[[ Exercise materials open ]]
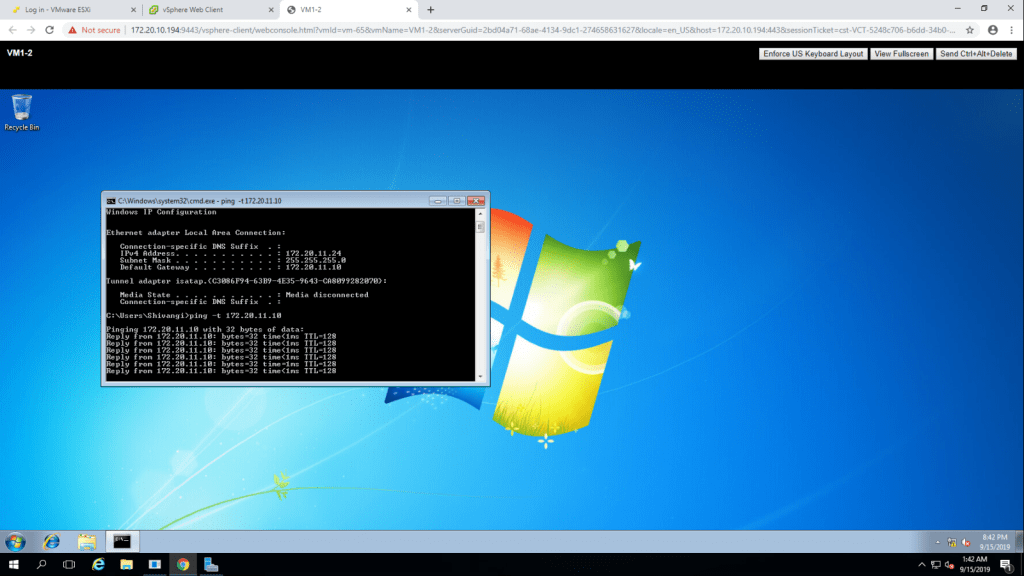
Task: Open Windows Explorer folder in guest taskbar
Action: point(87,541)
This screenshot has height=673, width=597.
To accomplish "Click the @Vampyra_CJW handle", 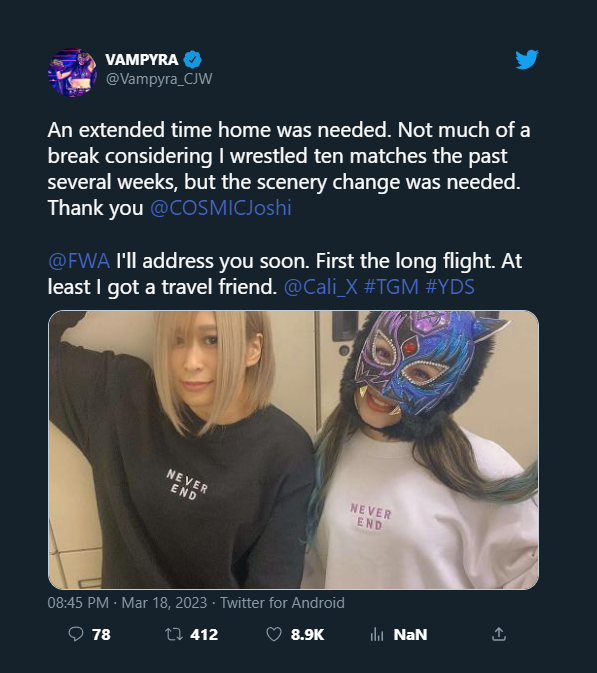I will 159,79.
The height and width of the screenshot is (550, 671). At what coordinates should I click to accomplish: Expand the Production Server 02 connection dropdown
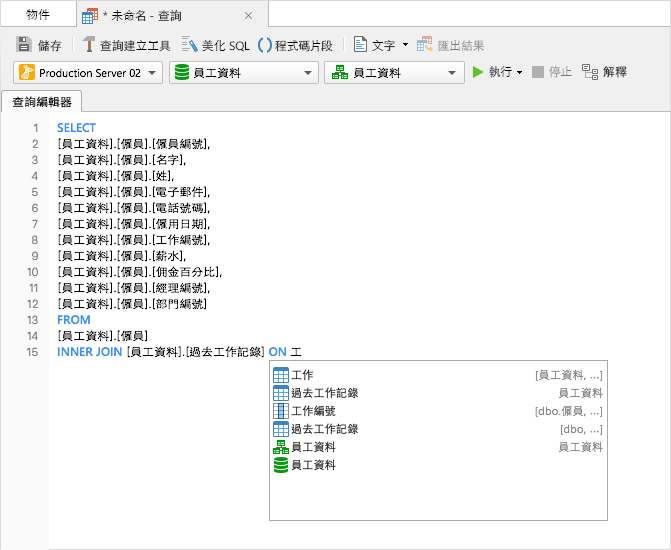click(x=152, y=73)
[[ Exercise materials closed ]]
Leave out every picture, and write out exactly the lines from the one with "The height and" through the end of the records above, both ends included.

Answer to the exercise:
The height and width of the screenshot is (550, 671). At what coordinates should I click to accomplish: Expand the Production Server 02 connection dropdown
click(x=152, y=73)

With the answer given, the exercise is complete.